GOP Rep. Burgess Owens says it's 'an insult' to compare the new Georgia voting law to Jim Crow
- GOP Rep. Burgess Owens has criticized comparisons of the Georgia voting law to Jim Crow.
- "This is the type of fear-mongering I expected in the 1960s, not today," he said.
- Democrats contend that the law was devised to target voter turnout among Black voters.
GOP Rep. Burgess Owens of Utah on Tuesday blasted Democratic-led criticism of the new Georgia voting law, rejecting comparisons of the legislation to the Jim Crow South as "absolutely outrageous."
Owens, a conservative Black freshman congressman who grew up in segregation-era Florida, testified during a Senate Judiciary Committee hearing called "Jim Crow 2021: The Latest Assault on the Right to Vote." He zeroed in on the Georgia law's bolstered photo identification requirements for absentee balloting.
The congressman called out "the left" for their opposition to the measure and rejected the law being linked to racially-driven restrictions from the past.
"To call this Jim Crow 2021 is an insult," he said. "What I find extremely offensive is the narrative from the left that Black people are not smart enough, not educated enough, not desirous enough of education to do what every other culture and race does in this country: get an ID."

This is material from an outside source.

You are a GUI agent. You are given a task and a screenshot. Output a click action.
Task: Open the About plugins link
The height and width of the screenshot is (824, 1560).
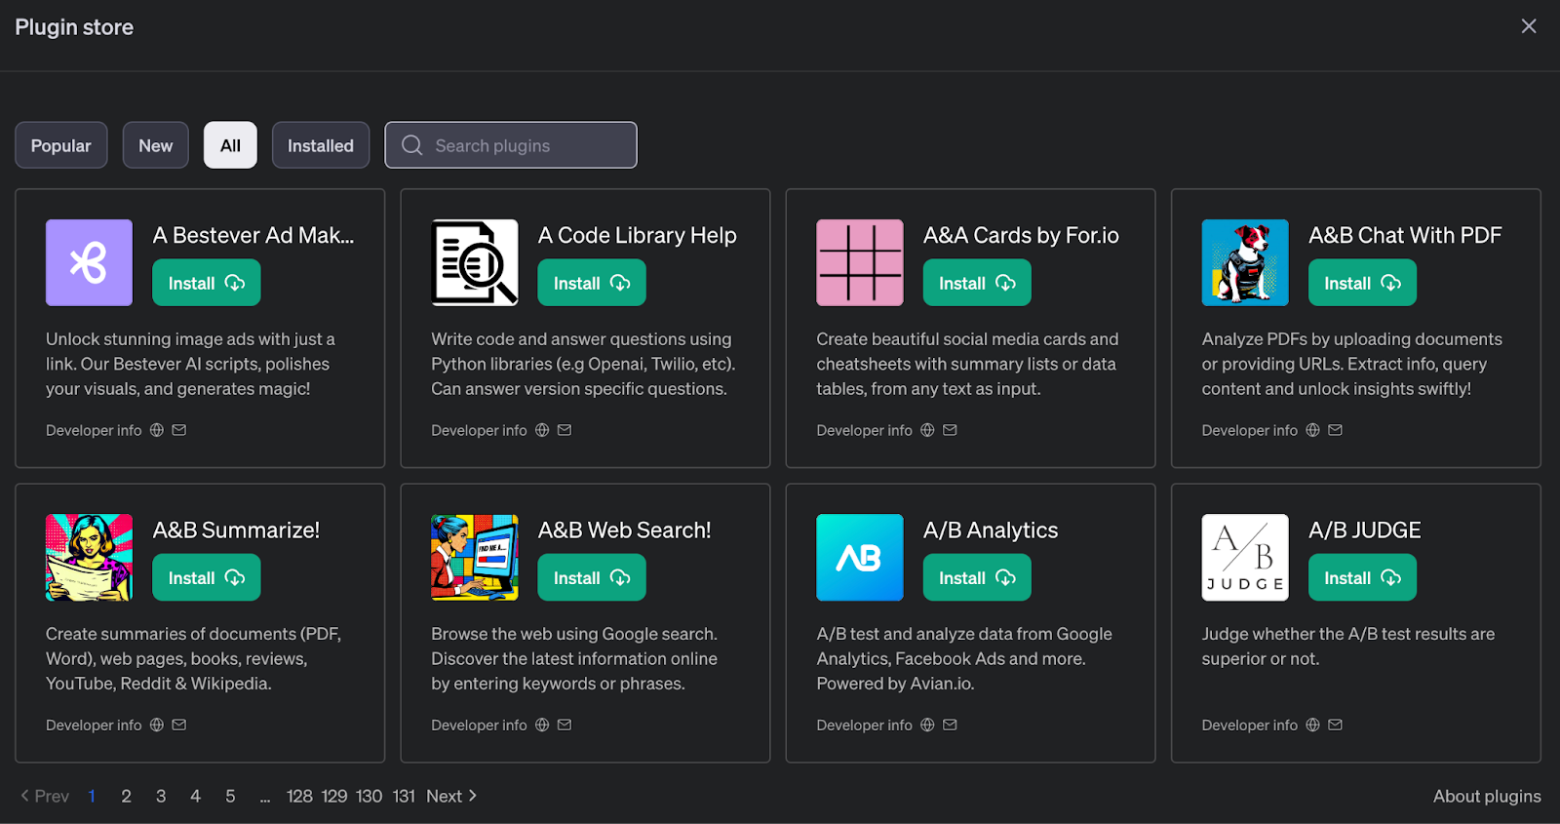1486,796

Democratic Sen. Dick Durbin of Illinois, the chairman of the committee, stressed that although 1960s-era civil rights legislation legally barred racist practices such as literacy tests, the GOP-driven push to enact restrictive voting measures has spread throughout the country this year.
"These new pieces of legislation may not involve literacy tests, counting the number of jelly beans in a jar like the original Jim Crow, but make no mistake, they are a deliberate effort to suppress voters of color," he said.
"The voters who did vote in the last election were not their voters," Durbin said of the GOP-led voting restrictions in typically red states. "That is fundamentally un-American."
After years of Republican ascendancy in Georgia, President Joe Biden won the state's 16 electoral votes last year, defeating former President Donald Trump.
In January 2021, Democrats Raphael Warnock and Jon Ossoff were both elected to the Senate, defeating GOP Sens. Kelly Loeffler and David Perdue, respectively.
The losses stunned Republicans, with Trump leading a monthslong pressure campaign to overturn the statewide results. The former president repeatedly alleged voter fraud and chided GOP Gov. Brian Kemp and Georgia Secretary of State Brad Raffensperger for not aiding his cause to win the state.
Biden has derided the Georgia law as "Jim Crow in the 21st century" and a "blatant attack on the Constitution and good conscience."
The law, also known as the Election Integrity Act of 2021 or SB 202, tightens election rules in the state by limiting drop boxes, shortening the time for runoff elections from nine weeks to four weeks, and banning water and food from being distributed by volunteers to voters waiting in line, among other measures.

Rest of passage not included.